***** INPUT DATA

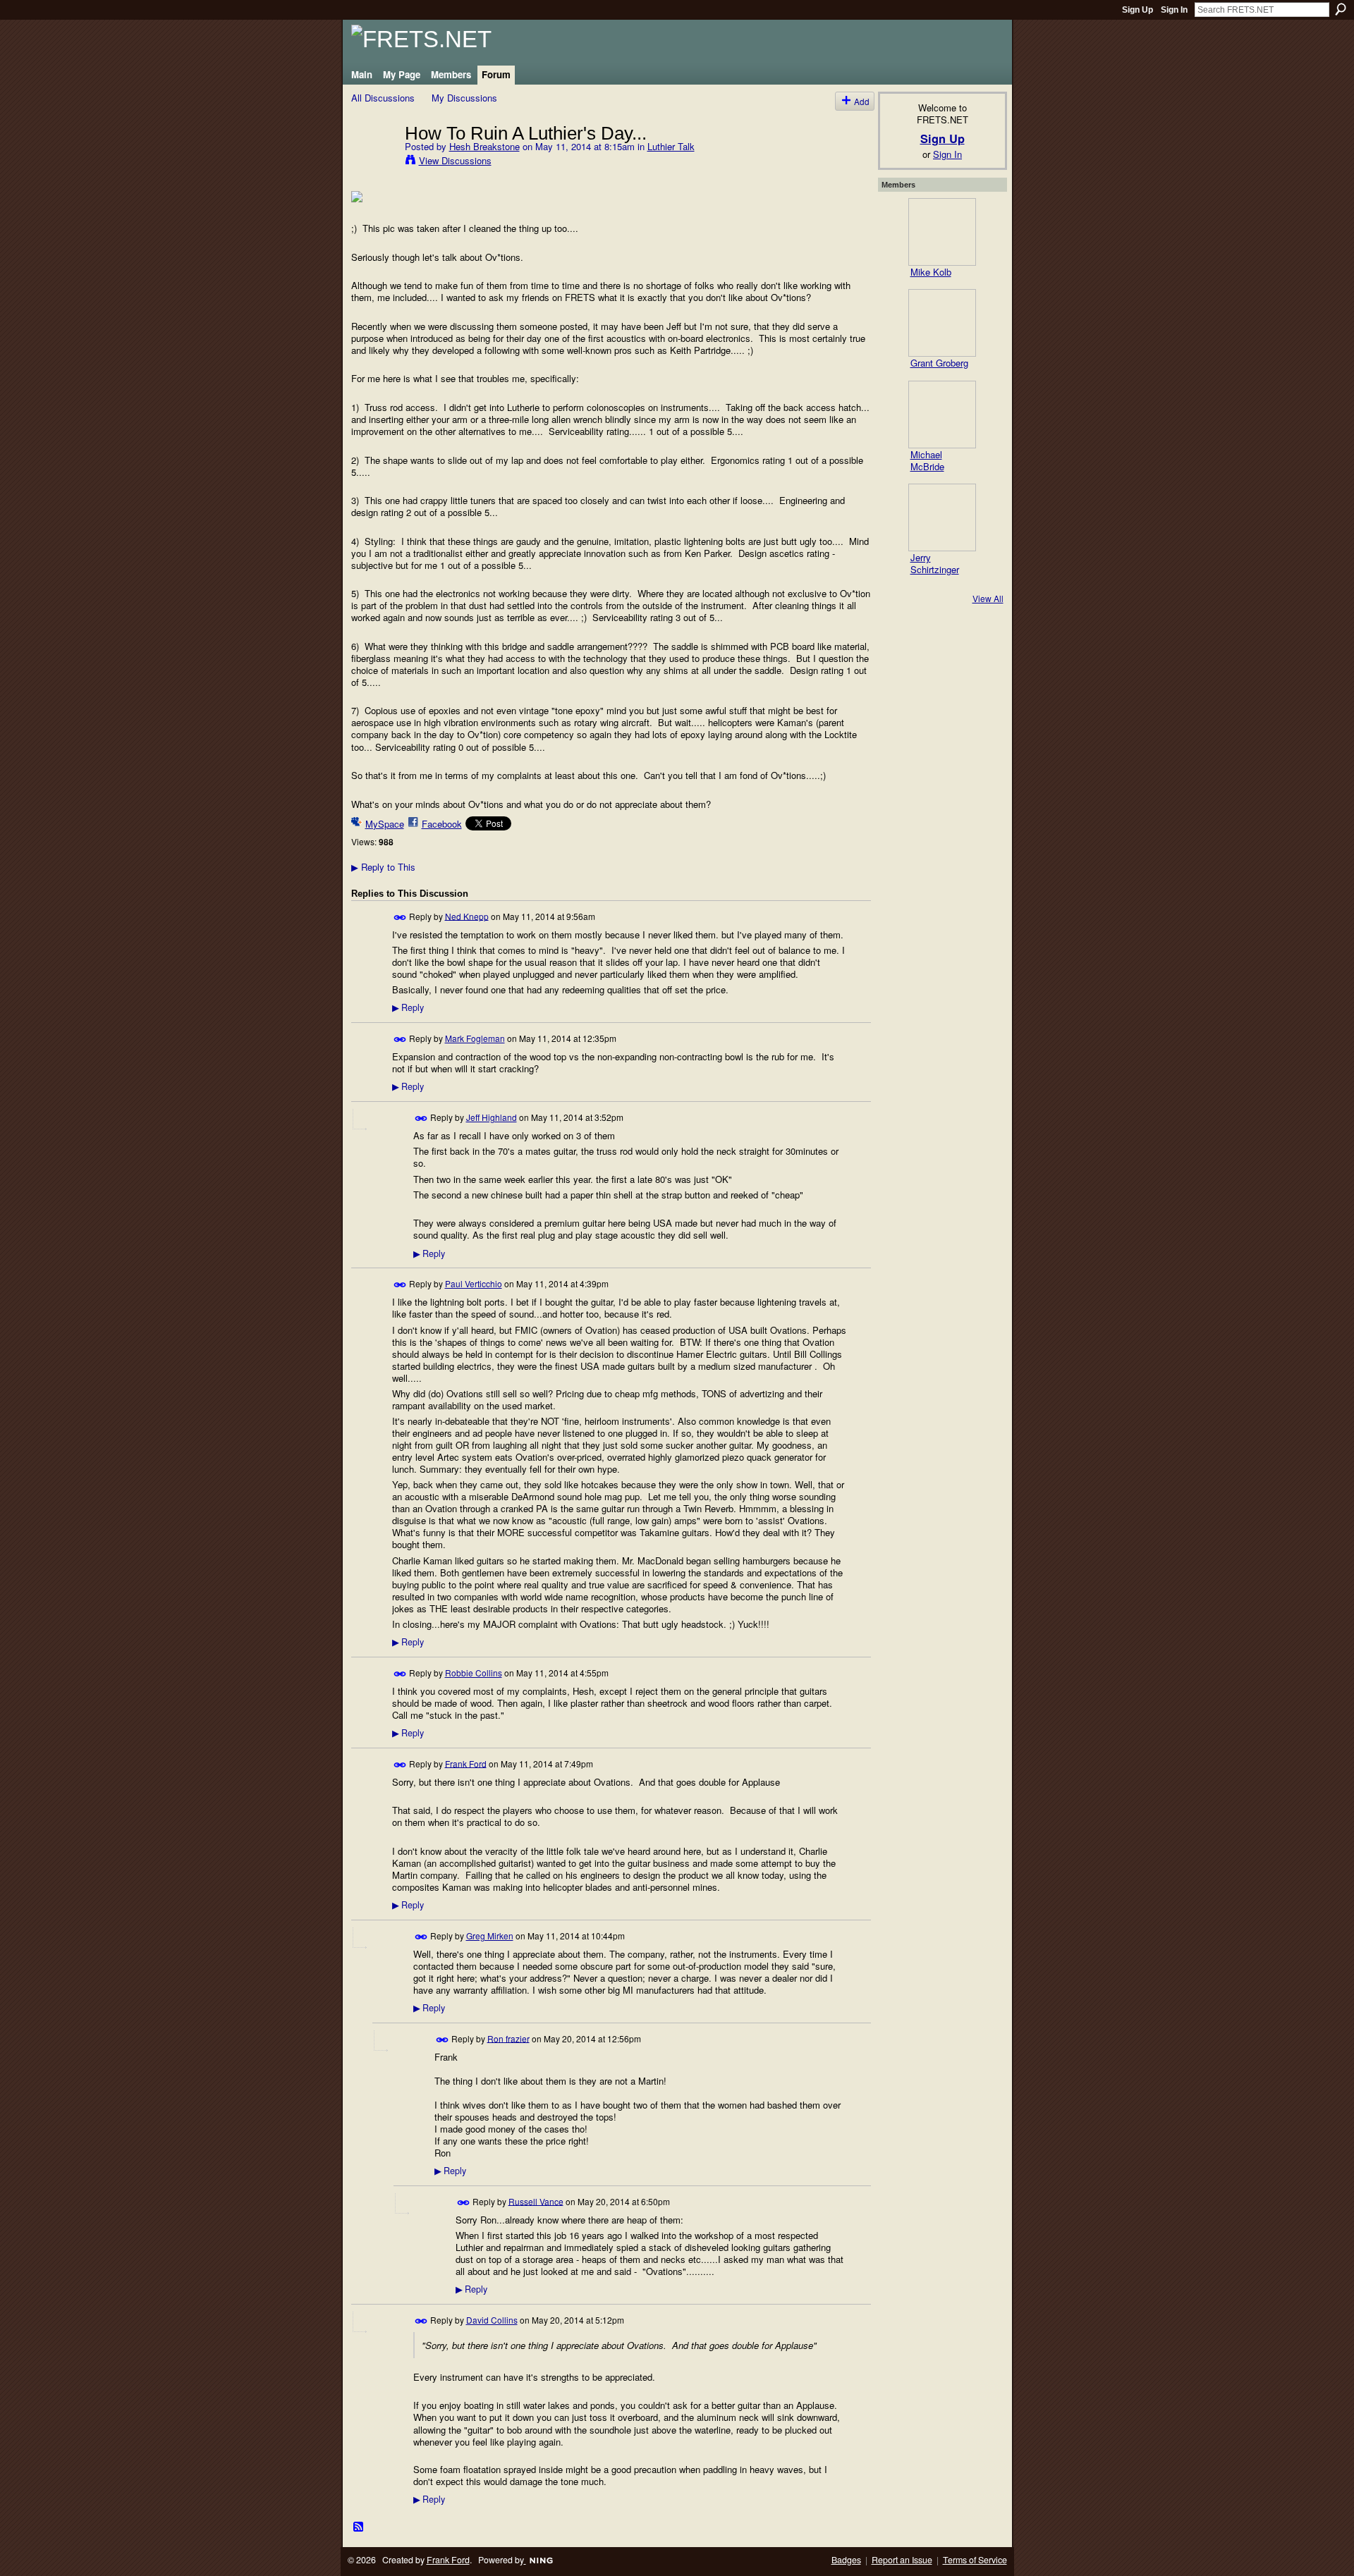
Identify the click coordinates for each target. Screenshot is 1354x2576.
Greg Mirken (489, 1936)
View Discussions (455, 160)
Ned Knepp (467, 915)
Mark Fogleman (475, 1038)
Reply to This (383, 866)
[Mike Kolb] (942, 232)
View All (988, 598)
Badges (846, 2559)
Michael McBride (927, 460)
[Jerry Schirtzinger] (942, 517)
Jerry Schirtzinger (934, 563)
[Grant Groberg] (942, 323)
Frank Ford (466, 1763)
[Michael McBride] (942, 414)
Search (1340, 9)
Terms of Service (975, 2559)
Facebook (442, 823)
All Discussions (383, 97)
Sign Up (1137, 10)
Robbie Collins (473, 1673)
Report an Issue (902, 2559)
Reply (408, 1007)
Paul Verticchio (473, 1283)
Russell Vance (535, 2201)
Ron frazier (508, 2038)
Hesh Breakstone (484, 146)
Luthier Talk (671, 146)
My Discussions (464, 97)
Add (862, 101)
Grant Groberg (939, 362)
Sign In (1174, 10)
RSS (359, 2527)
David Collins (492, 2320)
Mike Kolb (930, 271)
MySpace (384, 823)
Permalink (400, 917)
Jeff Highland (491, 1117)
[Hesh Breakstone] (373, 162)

**********

• PROBLEM: Could you copy exactly the lines from the one containing "RSS (359, 2527)" through the end of the records above, and nothing more?

• RESPONSE BELOW:
RSS (359, 2527)
David Collins (492, 2320)
Mike Kolb (930, 271)
MySpace (384, 823)
Permalink (400, 917)
Jeff Highland (491, 1117)
[Hesh Breakstone] (373, 162)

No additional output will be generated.